Queridísimos:
¡que Jesús me guarde a mis hijas y a mis hijos!
Mañana
es un día especial de acción de gracias, porque se cumple un nuevo aniversario
de la fundación de la Obra. Sabemos que san Josemaría recibió la iluminación de
Dios mientras rezaba y ordenaba unos apuntes, en los que había tomado nota de
lo que el Señor le hizo ver en la oración, desde los barruntos. Llevaba muchos años rogando a Dios que le manifestara su
Voluntad: Dómine, ut vídeam!, ¡Señor,
que vea! Y dirigiéndose a la Virgen: Dómina,
ut sit!: Señora, que se haga realidad lo que tu Hijo quiere de mí. Por eso,
al conocer claramente la Voluntad divina, su reacción fue caer de rodillas,
adorando y dando gracias al Dios tres veces Santo, mientras en sus oídos
resonaban las campanas de la iglesia de Nuestra Señora de los Ángeles,
festejando a la Reina del Cielo en la fiesta de los Santos Ángeles Custodios.

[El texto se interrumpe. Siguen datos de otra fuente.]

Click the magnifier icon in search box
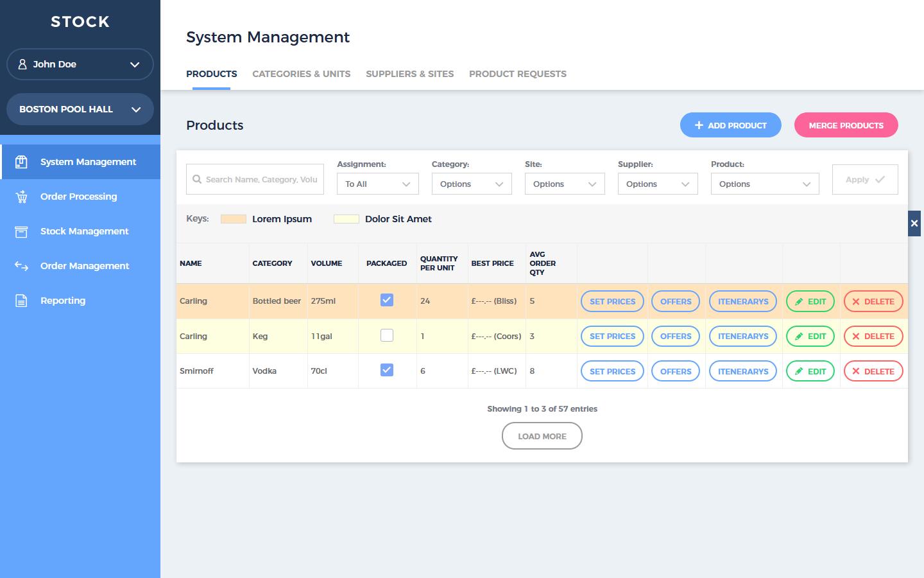 [197, 180]
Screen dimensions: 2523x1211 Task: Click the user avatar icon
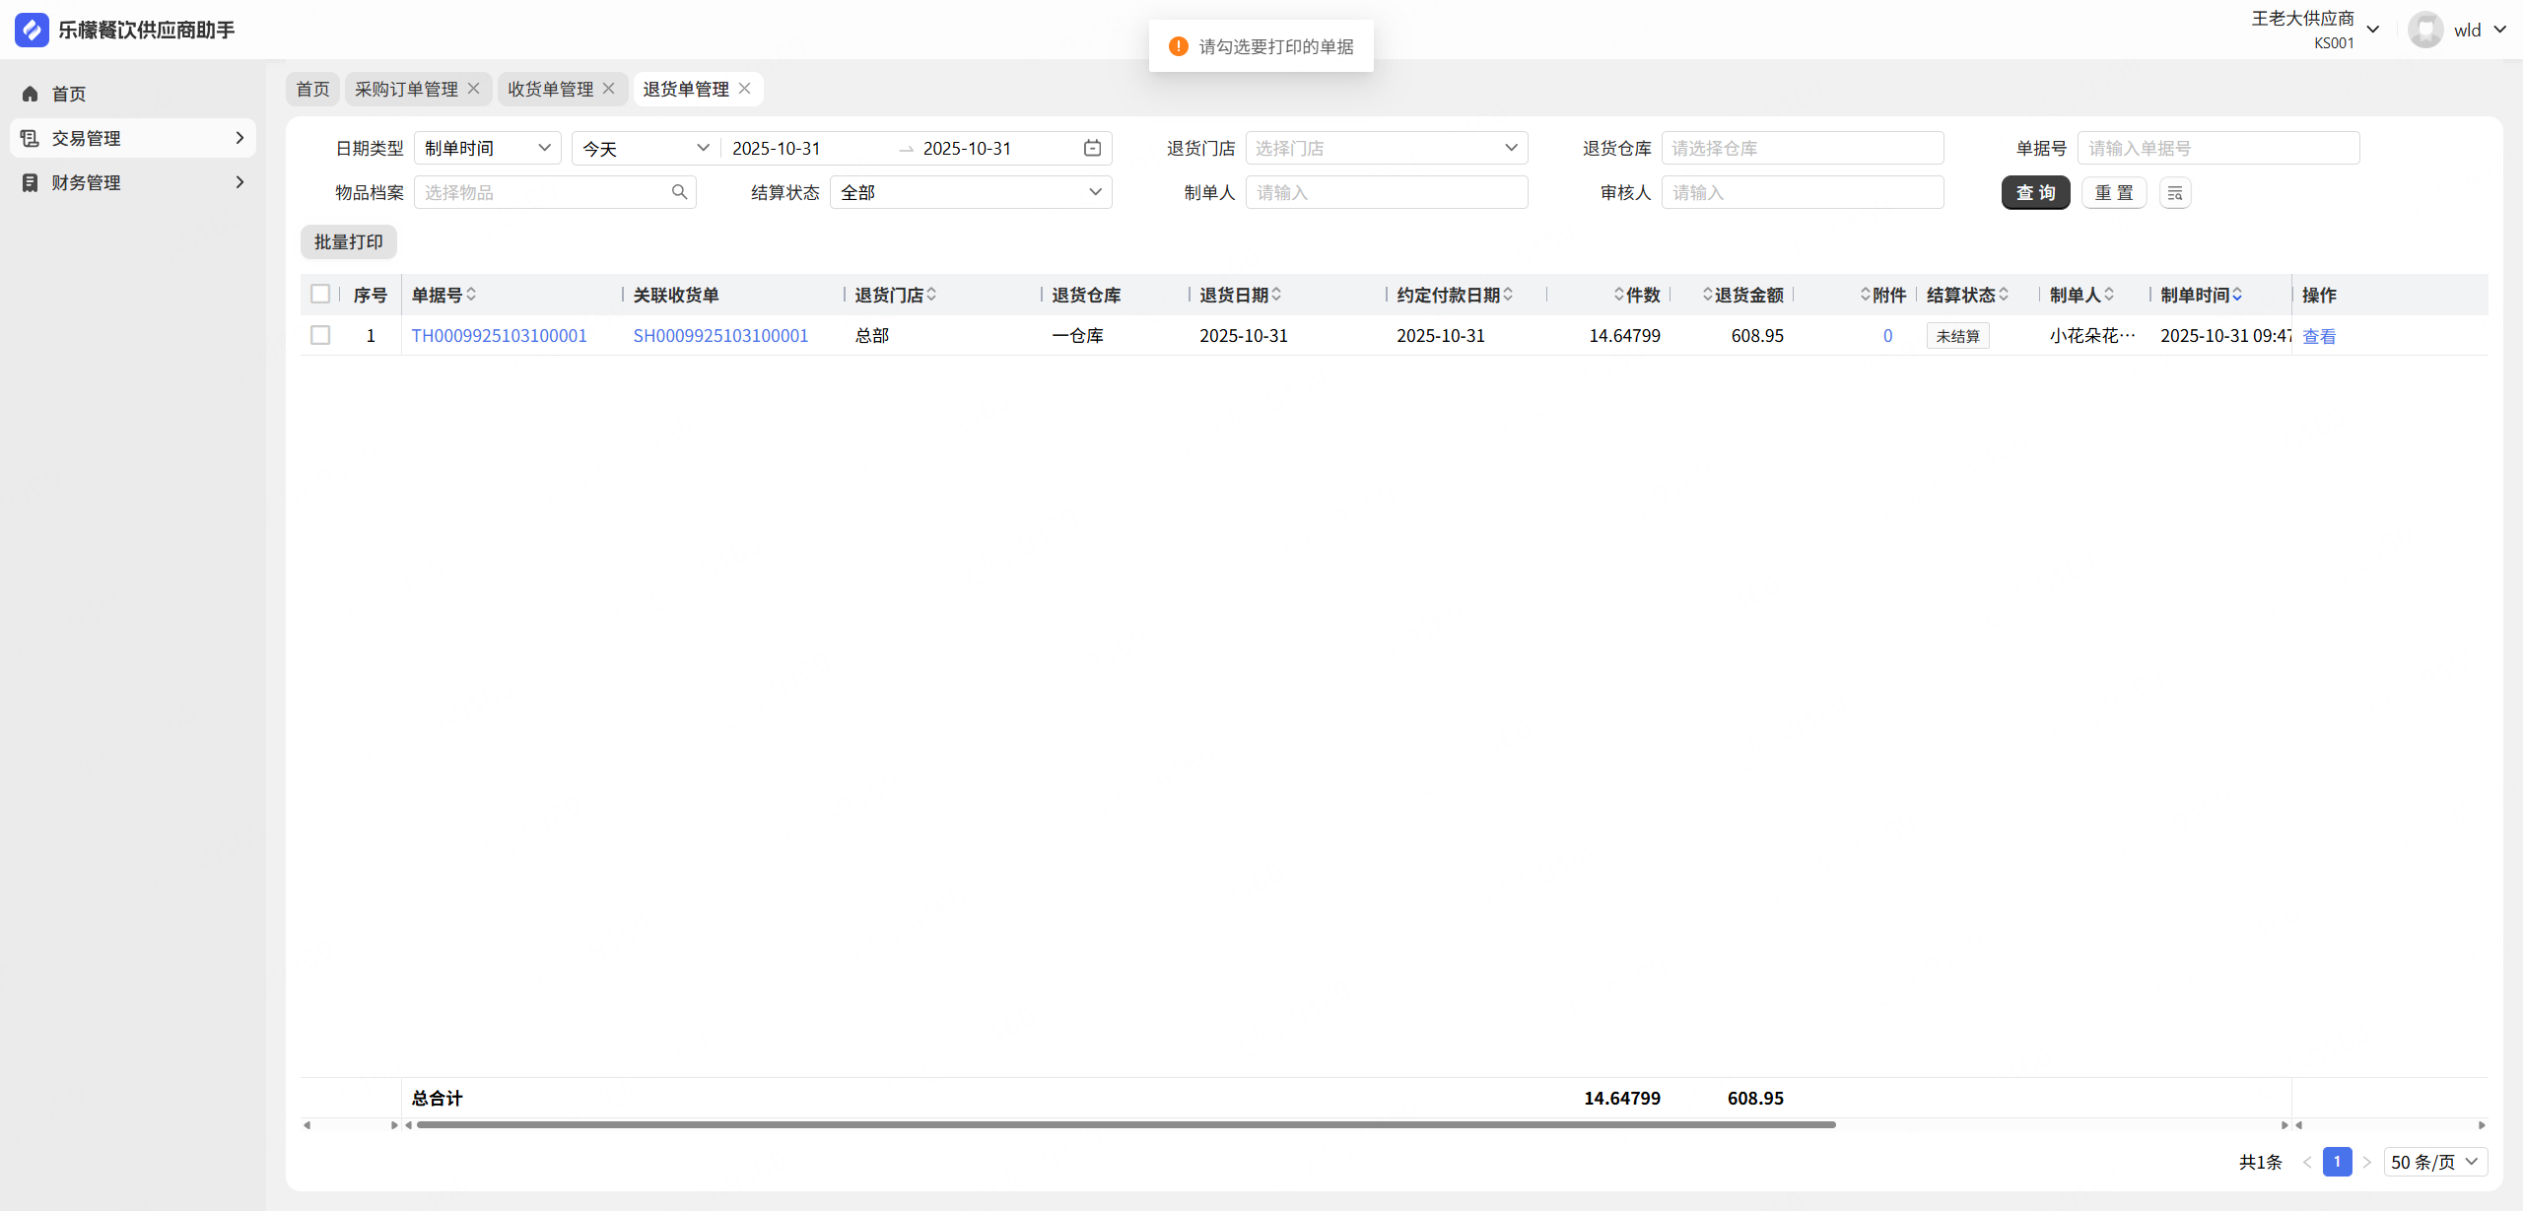click(x=2425, y=30)
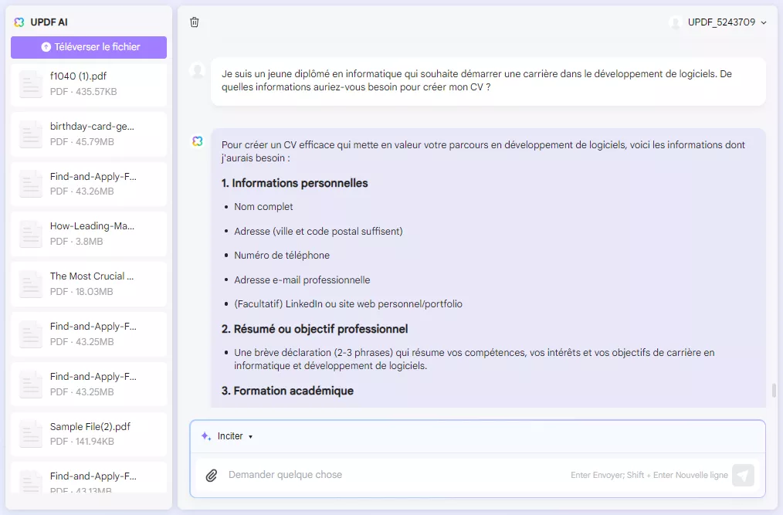The width and height of the screenshot is (783, 515).
Task: Select the Sample File(2).pdf thumbnail icon
Action: [30, 434]
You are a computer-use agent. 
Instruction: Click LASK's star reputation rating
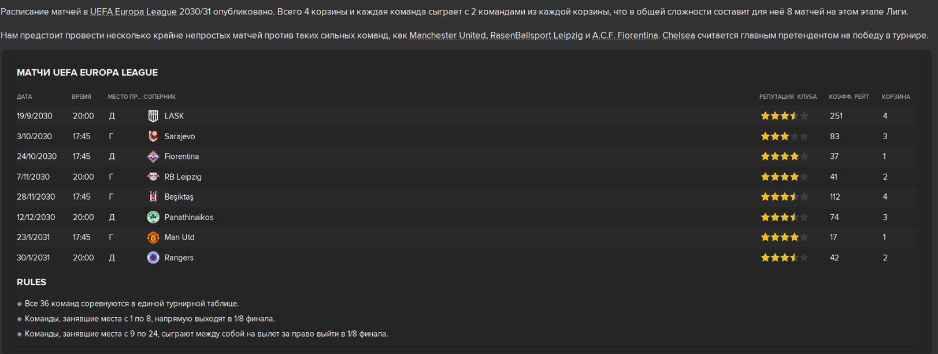(x=784, y=116)
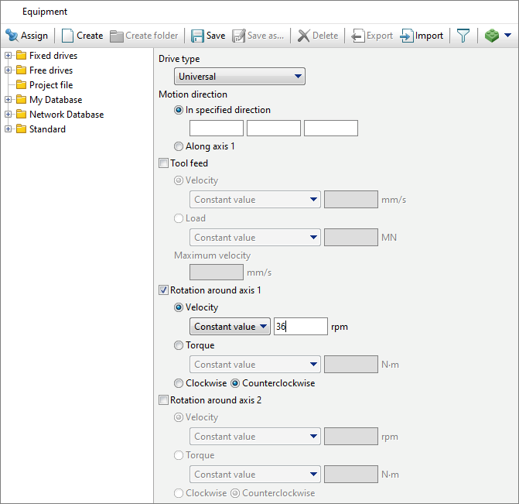Expand the Network Database tree node
Image resolution: width=519 pixels, height=504 pixels.
coord(9,115)
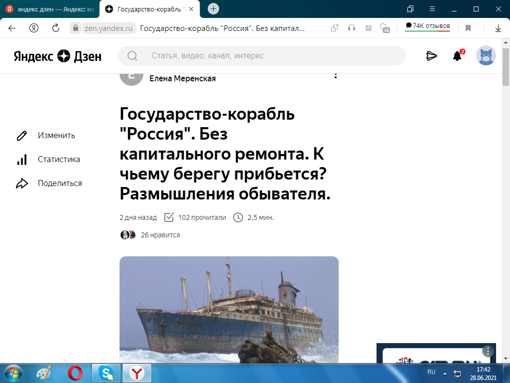Open the browser hamburger menu
Screen dimensions: 510x383
click(432, 8)
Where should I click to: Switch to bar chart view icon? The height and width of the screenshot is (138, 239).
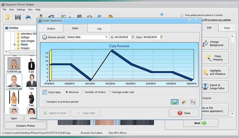[x=184, y=102]
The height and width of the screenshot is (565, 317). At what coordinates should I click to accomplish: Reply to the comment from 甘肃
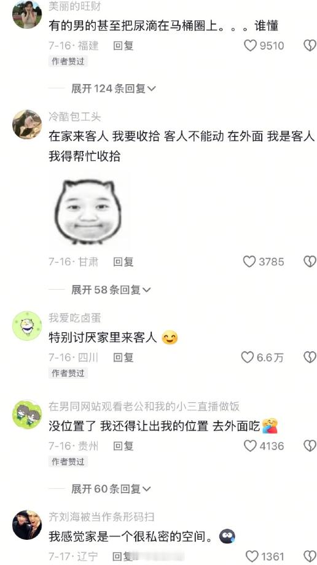(123, 262)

Para todas y para todos, ese caer de rodillas significa adorar al Señor por su
bondad, y mantener la disposición de servir sin condiciones.
Fueron
unos tañidos que nuestro Fundador no olvidaría jamás. En una carta dirigida a
sus hijos, el año anterior a su tránsito al Cielo, escribió: quisiera que esta campanada metiera en
vuestros corazones, para siempre, la misma alegría e igual vigilia de espíritu
que dejaron en mi alma —ha transcurrido ya casi medio siglo— aquellas campanas
de Nuestra Señora de los Ángeles. Una campana, pues, de gozos divinos, un
silbido de Buen Pastor, que (...) habrá de moveros a contrición y, si es
necesario, suscitará un deseo de profunda reforma interior: una nueva ascensión
del alma, más oración, más mortificación, más espíritu de penitencia, más
empeño —si cabe— en ser buenos hijos de la Iglesia[1].
Deseo
recordar y recordaros estas recomendaciones de nuestro Fundador, para que nos
esforcemos en ponerlas siempre en práctica; de modo especial durante el mes que
ahora comienza, el mes del Rosario, en el que además se celebrará el Sínodo de
los Obispos sobre la familia —por el que tanto venimos rezando, bien unidos a
las peticiones del Papa—, y en pleno año mariano de la Obra. Del valor de tu
oración, de la mía, quiero recordaros una anécdota. Fui a visitar a un obispo
en Australia, y a los pocos minutos de conversar, me dirigió la siguiente
pregunta: el Fundador, para hacer la Obra, rezaba mucho, ¿verdad? Le respondí
afirmativamente añadiendo algunos detalles. Preguntémonos: para hacer la Obra a
diario, ¿rezamos mucho?
Paraos por ahora un poco, hijos —escribía nuestro Padre—, y
pensad en vosotros mismos. Quizá comencemos a sentir ya el repique de la campana
gorda —de la gracia del cielo— en el
fondo del alma. Dios nos advierte, desde su donación incondicionada, que la
conducta auténticamente cristiana se teje con los hilos de una trama divina y
humana: la voluntad del hombre que enlaza con la voluntad de Dios[2].
Nos
lo repite con san Mateo: sed vosotros
perfectos como vuestro Padre celestial es perfecto[3].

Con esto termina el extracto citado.